◆ WHAT YOU HAVE TO DO
Omit all pictures. Quote only the lines from the one with "1168x878 pixels." through the end of the material below.

◆ EXERCISE DATA

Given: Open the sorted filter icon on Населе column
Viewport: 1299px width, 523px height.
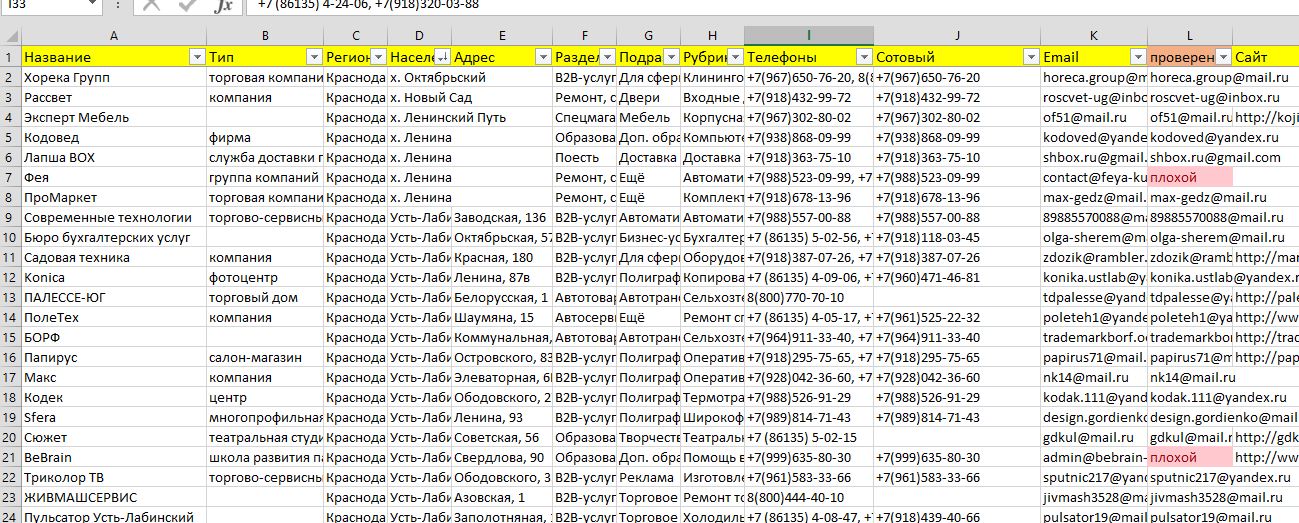Looking at the screenshot, I should tap(442, 57).
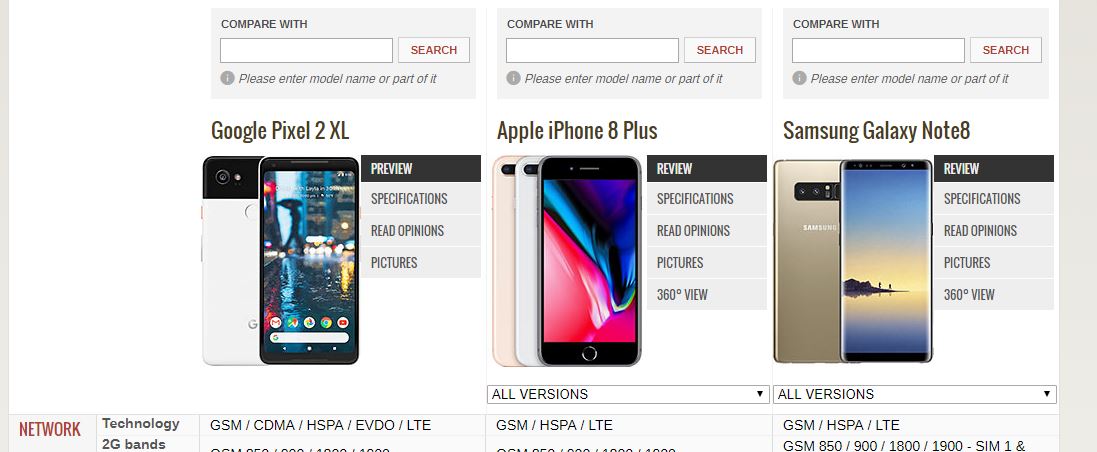Click the info icon under first compare box
The height and width of the screenshot is (452, 1097).
[227, 78]
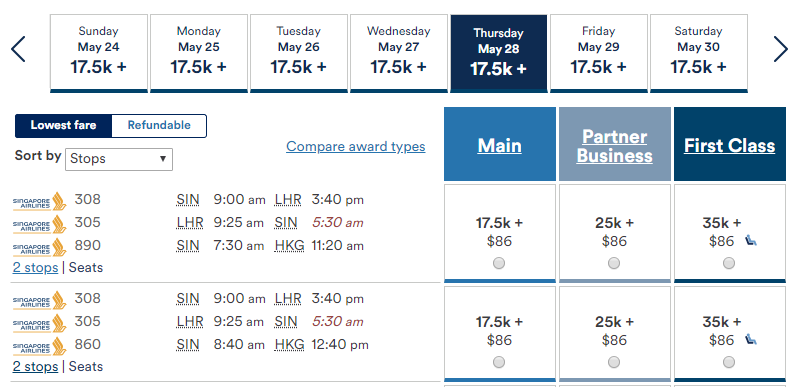Click seat icon in second First Class fare
793x387 pixels.
coord(751,340)
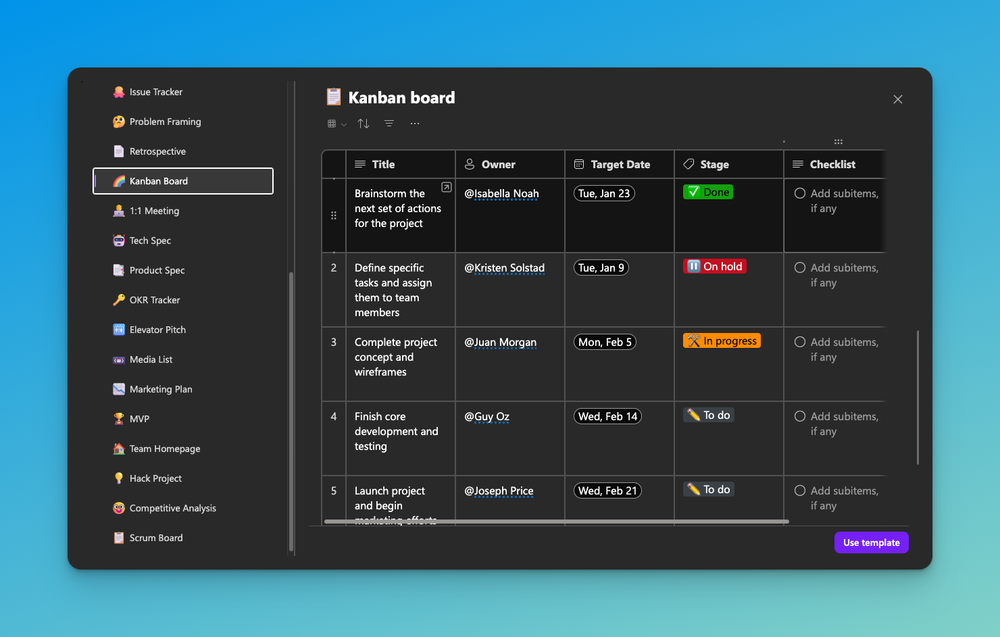Viewport: 1000px width, 637px height.
Task: Click the sort arrows icon in the toolbar
Action: pyautogui.click(x=361, y=122)
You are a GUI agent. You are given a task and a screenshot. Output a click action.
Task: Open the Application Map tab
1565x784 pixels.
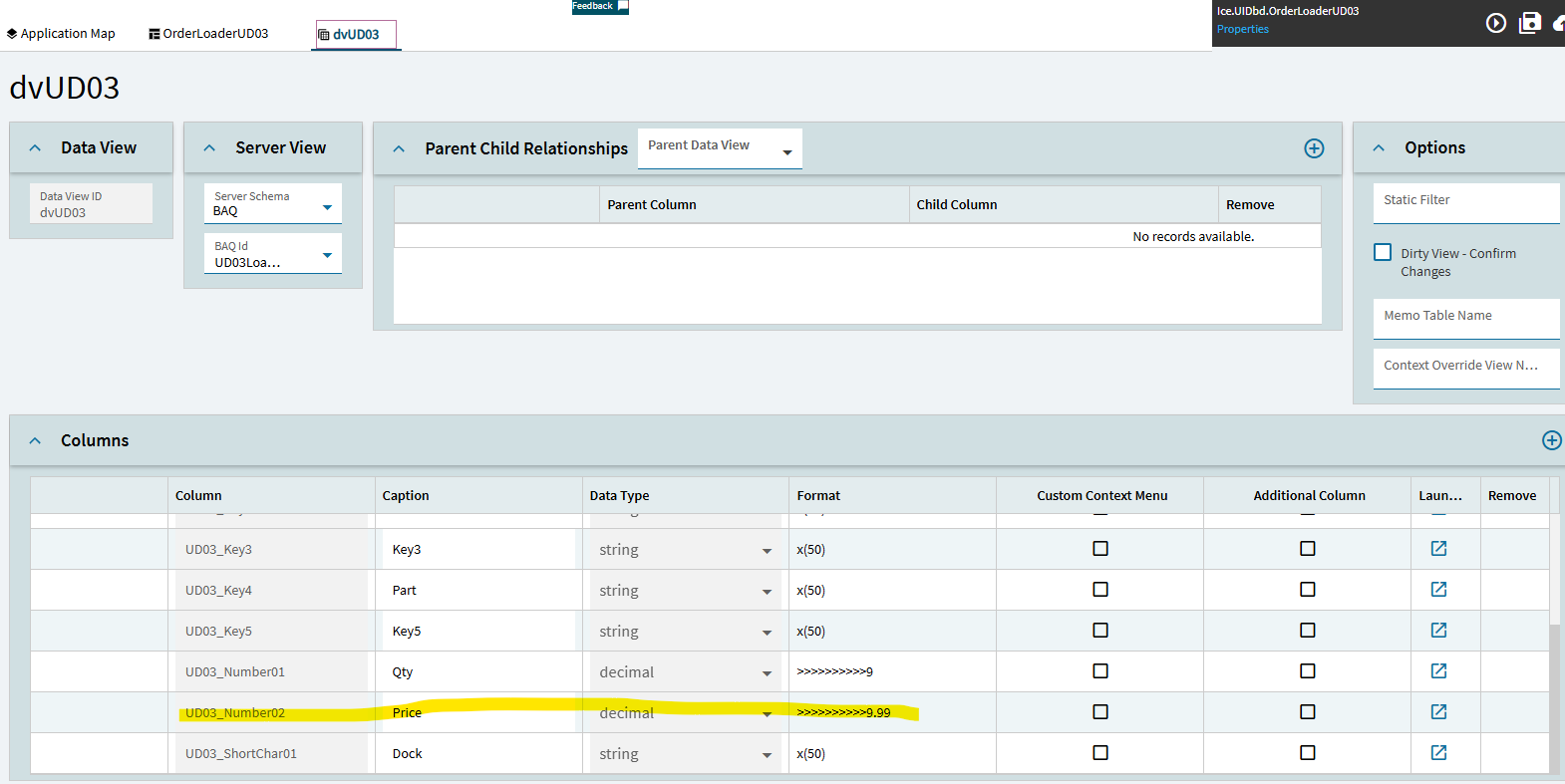point(61,34)
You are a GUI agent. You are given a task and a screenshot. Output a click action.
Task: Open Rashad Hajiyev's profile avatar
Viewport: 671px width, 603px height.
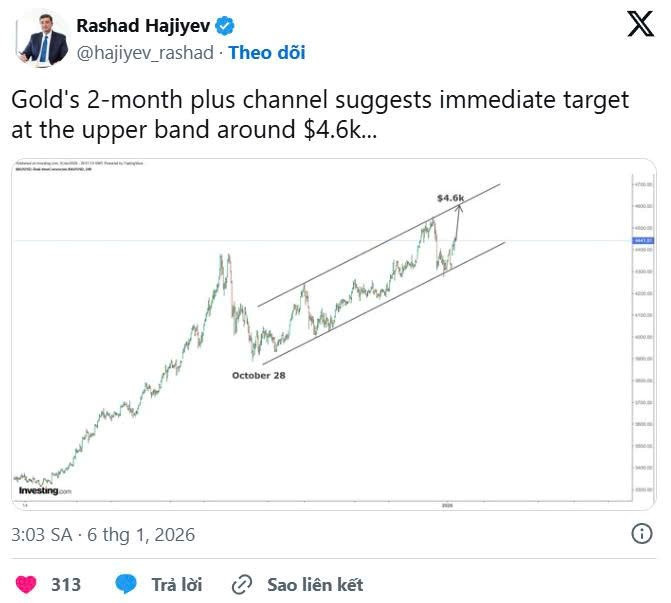coord(43,37)
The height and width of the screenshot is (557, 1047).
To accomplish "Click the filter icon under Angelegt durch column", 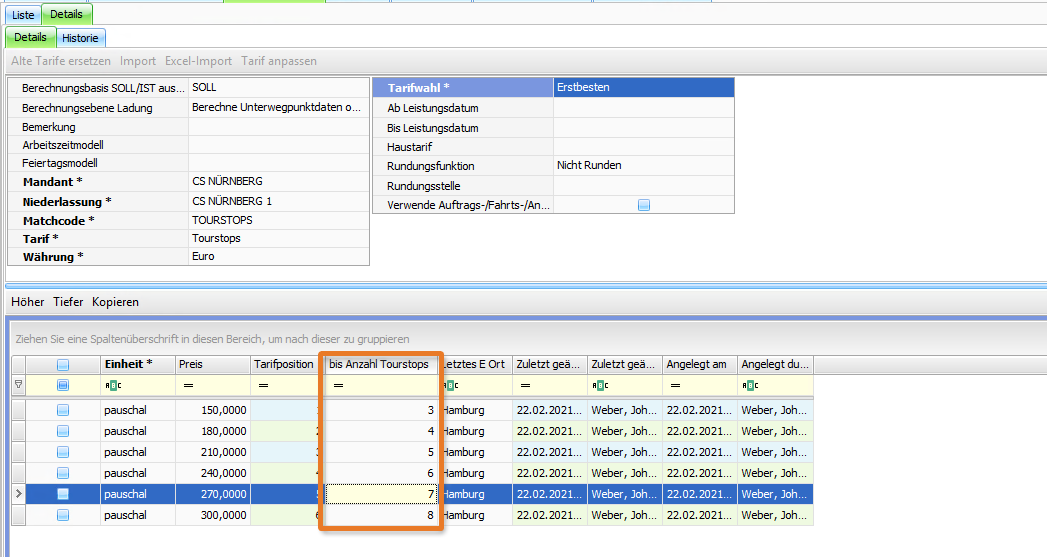I will [749, 385].
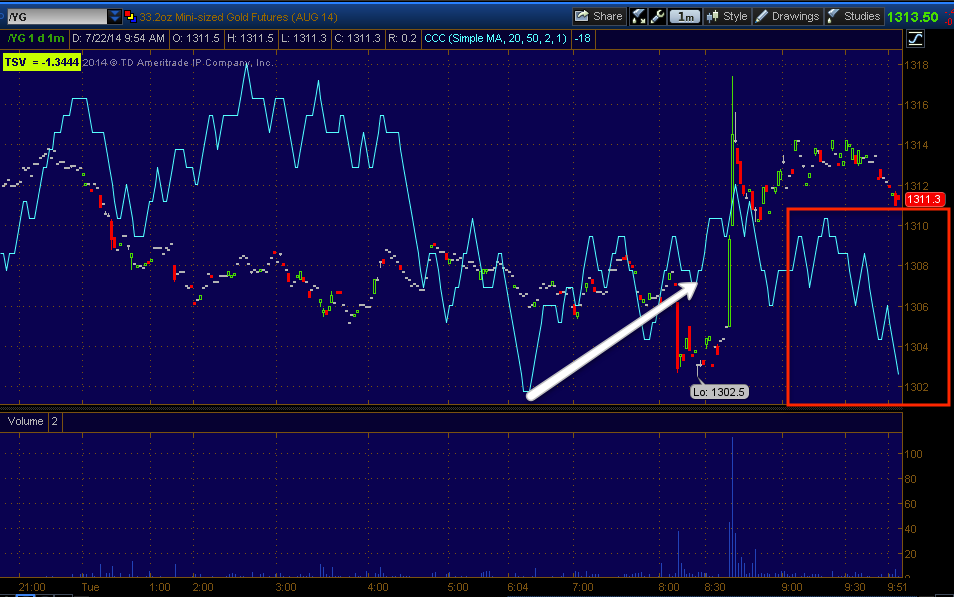Toggle the price axis scale curve icon
954x597 pixels.
(915, 39)
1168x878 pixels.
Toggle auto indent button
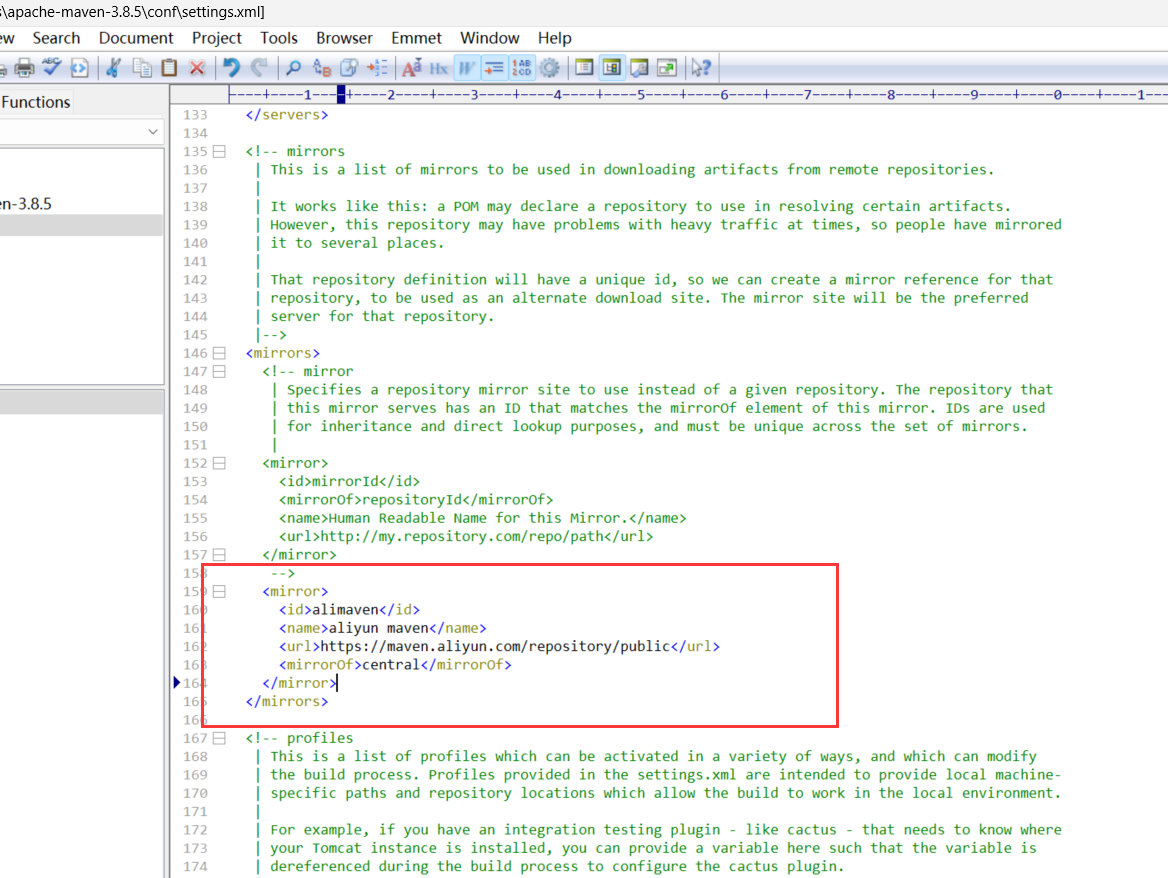tap(493, 68)
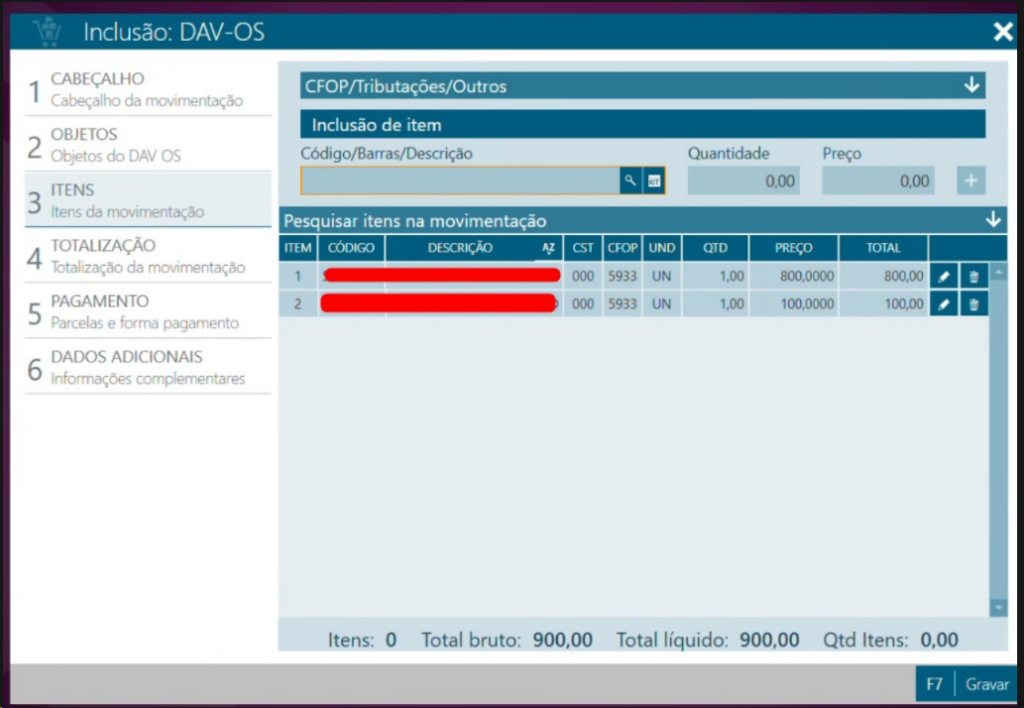This screenshot has width=1024, height=708.
Task: Click the scrollbar down arrow in items list
Action: pos(998,607)
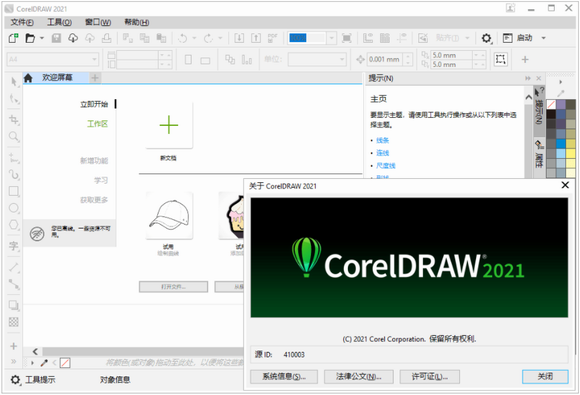
Task: Click the 新文档 plus thumbnail
Action: 169,125
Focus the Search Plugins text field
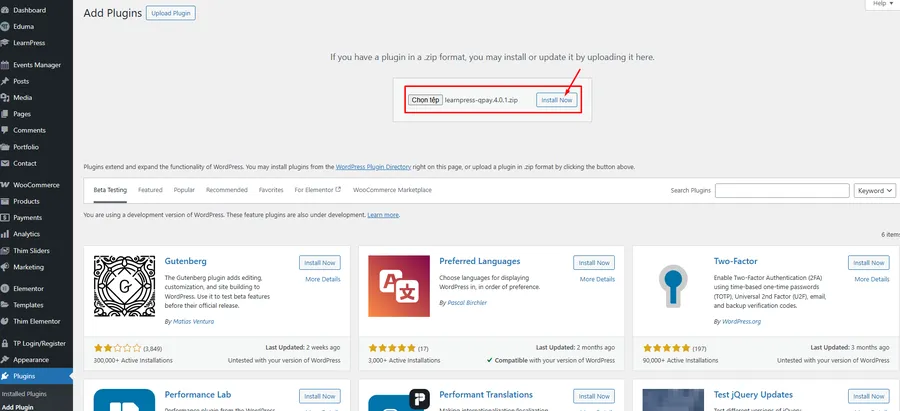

◆ YOUR RESPONSE
1168x878 pixels.
Toggle auto indent button
tap(493, 68)
This screenshot has width=1024, height=708.
Task: Click the scrollbar down arrow in items list
Action: pos(998,607)
Task: Click the 新文档 plus thumbnail
Action: 169,125
Focus the Search Plugins text field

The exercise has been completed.